# Best hose-end shut off valve that will last and not restrict flow?



## Studly (Jun 5, 2018)

I've ordered a Dramm all-brass nozzle https://www.amazon.com/Dramm-12380-...se+nozzle&qid=1590373654&s=lawn-garden&sr=1-4 for my main lawn and garden hose. The nozzles with plastic and rubber on them don't last very long for me, and I read in several forums how people recommend that Dramm nozzle. However, it's old-school and doesn't have a flow control valve on it. So several people recommended ordering the Dramm shut off valve https://www.amazon.com/Dramm-114960-036434-Heavy-Duty-Shut-Off/dp/B000HHQAQY, and placing that on the hose before the nozzle to control the flow, but it's spendy at $18. And when I read the reviews, people say those Dramm valves aren't as good as they used to be and are prone to breaking down.

I've seen cheaper ones, like the one sold by Gilmour, at the store, but they all have plastic levers and parts and reviewers say they don't last. Also many complain that the opening in the cheaper valves is tiny and it restricts the flow of the hose too much.

Then I looked at buying a 3/4" full port quarter-turn threaded brass valve in the plumbing dept of Home Depot and putting hose thread connectors on each end. That would work, be super durable and not restrict flow, but it seems that the valve would be too big and clunky and heavy to carry around at the end of the hose, before the nozzle.

So what have you found to be the best performing, most durable hose-end shut off valve?


----------



## quadmasta (Apr 3, 2019)

I'm pretty sure that that nozzle can be completely shut off.


----------



## jha4aamu (Oct 16, 2017)

I have three of these and they are solid. No leaks, very durable.

TTKLE Super Heavy Duty 3/4 Inch Brass Shut Off Valve Garden Hose Connector https://www.amazon.com/dp/B07JK1N9C5/ref=cm_sw_r_other_apa_i_Wwe0EbF3XSE3V

Underhill also makes a powerblast multimax nozzle that has flow control and can be completely shut off

.Underhill GNA-75 PowerBlast MultiMax Adjustable Nozzle with 3/4-Inch Hose Thread Inlet https://www.amazon.com/dp/B00M0ESIXK/ref=cm_sw_r_em_apa_i_hye0EbHNW4070


----------



## Studly (Jun 5, 2018)

quadmasta said:


> I'm pretty sure that that nozzle can be completely shut off.


Yes, it can be shut off.

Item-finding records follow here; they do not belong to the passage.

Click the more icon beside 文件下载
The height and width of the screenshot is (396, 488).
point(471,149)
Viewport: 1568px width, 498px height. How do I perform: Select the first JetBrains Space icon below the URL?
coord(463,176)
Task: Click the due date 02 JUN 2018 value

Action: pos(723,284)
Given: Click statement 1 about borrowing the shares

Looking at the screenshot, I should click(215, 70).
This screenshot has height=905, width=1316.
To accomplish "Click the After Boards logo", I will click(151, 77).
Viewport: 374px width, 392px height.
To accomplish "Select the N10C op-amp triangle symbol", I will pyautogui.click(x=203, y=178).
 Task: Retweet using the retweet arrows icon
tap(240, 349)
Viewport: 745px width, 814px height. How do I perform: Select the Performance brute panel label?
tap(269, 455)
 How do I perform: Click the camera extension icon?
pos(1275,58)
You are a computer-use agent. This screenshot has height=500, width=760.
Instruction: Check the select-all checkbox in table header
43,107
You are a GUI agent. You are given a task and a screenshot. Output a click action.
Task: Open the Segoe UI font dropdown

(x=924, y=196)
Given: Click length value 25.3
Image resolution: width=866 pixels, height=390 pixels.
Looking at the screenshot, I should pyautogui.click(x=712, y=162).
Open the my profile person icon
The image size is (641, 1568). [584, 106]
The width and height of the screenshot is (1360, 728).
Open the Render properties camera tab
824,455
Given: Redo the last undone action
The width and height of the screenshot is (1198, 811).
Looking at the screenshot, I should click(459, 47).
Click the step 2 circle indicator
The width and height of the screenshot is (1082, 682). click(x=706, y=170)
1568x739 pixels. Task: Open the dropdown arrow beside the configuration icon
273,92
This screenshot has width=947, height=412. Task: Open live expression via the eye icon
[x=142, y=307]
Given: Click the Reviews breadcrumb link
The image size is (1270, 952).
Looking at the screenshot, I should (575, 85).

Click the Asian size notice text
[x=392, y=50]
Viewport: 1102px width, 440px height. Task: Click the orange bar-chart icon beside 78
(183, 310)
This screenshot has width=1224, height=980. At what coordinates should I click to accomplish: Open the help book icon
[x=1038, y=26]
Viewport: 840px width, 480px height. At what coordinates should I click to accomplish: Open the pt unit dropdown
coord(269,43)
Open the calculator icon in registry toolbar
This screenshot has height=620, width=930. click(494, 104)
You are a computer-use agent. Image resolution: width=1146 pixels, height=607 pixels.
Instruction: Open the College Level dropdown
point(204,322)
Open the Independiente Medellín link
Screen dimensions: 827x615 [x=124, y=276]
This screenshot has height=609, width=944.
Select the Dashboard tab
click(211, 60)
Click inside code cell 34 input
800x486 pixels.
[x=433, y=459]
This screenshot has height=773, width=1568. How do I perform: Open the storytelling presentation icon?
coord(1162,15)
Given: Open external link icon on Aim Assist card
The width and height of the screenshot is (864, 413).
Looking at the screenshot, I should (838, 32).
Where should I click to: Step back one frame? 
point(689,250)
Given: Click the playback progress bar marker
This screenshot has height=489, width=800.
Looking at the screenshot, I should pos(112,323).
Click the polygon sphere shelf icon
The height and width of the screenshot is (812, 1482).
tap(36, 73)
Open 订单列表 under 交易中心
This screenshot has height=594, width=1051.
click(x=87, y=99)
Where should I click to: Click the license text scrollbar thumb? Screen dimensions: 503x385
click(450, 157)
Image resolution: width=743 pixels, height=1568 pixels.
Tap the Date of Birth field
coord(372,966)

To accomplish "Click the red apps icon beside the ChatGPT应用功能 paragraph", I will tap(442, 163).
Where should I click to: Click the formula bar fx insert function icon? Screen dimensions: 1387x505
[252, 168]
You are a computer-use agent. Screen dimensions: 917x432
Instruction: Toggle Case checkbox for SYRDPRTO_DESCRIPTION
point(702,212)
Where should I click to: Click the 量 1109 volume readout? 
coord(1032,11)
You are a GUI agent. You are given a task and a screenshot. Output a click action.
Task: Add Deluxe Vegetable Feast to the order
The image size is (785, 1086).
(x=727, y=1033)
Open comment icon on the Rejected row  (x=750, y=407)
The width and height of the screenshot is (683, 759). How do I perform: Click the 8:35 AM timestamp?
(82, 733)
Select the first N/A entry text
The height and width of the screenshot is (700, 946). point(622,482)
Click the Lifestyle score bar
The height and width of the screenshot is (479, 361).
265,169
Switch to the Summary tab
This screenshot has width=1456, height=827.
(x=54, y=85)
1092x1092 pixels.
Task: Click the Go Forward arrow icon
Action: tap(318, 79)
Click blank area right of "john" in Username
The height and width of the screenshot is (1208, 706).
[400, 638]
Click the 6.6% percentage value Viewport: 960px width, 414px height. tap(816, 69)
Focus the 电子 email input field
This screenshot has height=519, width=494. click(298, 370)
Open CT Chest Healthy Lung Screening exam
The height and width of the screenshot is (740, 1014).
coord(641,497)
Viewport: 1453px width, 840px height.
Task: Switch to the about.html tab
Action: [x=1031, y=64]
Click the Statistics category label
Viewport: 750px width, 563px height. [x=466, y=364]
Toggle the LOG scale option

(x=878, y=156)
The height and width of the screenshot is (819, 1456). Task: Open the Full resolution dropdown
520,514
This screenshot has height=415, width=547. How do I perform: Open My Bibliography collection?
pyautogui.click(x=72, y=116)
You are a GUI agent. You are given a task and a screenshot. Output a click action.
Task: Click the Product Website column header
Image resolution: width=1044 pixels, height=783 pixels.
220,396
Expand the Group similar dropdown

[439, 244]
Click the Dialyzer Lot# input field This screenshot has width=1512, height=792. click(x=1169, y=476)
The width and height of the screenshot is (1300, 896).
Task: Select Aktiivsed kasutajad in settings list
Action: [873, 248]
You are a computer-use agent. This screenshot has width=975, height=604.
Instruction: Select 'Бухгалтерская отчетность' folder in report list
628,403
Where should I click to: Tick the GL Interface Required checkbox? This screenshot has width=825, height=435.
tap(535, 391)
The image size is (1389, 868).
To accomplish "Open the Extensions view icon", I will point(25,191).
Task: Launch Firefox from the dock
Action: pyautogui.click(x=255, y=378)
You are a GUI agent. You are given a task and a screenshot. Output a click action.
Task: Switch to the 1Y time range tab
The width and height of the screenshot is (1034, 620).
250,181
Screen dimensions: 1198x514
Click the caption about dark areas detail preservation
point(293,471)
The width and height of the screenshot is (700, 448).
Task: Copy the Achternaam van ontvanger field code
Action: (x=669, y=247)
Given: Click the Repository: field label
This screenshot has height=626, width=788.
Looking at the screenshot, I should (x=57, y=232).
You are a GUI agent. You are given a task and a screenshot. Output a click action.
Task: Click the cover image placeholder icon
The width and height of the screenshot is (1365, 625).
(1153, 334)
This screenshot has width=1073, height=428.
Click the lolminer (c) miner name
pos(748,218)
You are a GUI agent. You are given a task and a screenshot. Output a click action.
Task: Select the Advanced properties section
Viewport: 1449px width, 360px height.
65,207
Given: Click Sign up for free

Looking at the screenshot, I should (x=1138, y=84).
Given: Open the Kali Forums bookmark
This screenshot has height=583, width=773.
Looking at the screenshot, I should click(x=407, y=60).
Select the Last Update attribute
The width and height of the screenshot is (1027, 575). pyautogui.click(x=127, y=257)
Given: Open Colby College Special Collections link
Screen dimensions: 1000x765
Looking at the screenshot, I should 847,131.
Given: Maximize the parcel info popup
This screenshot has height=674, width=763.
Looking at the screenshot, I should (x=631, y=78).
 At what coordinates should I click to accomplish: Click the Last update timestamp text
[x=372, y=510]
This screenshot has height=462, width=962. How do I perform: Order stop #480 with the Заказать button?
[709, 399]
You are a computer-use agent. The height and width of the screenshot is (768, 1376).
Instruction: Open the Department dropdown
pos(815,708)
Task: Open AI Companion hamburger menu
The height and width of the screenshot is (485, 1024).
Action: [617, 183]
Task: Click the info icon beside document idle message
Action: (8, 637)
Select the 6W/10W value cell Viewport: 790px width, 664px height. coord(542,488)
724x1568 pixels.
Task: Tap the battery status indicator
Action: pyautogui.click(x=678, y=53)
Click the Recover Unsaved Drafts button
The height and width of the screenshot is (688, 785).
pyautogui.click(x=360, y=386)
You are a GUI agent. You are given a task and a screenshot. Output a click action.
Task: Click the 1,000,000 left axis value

But you can't control the flow, which I was hoping to do with the shut off valve.


----------



## Studly (Jun 5, 2018)

jha4aamu said:


> I have three of these and they are solid. No leaks, very durable.
> 
> TTKLE Super Heavy Duty 3/4 Inch Brass Shut Off Valve Garden Hose Connector https://www.amazon.com/dp/B07JK1N9C5/ref=cm_sw_r_other_apa_i_Wwe0EbF3XSE3V


Good to know. Thanks.


----------



## PNW_George (May 28, 2018)

Eley are expensive but are solid and will last. They may include the 10 year warranty most Eley products offer but I'm not sure. I've used a few of thier Garden Watering tools for many years and they still work as new.

Only issue is they can be a bit stiff when turning the flow on. It gives my wife some trouble but she can eventually push it forward and adjusting flow once turned on is smooth and precise.

If you buy, use the forum link, I think they may get some credit. There are a few options, the link below is the "inexpensive" one.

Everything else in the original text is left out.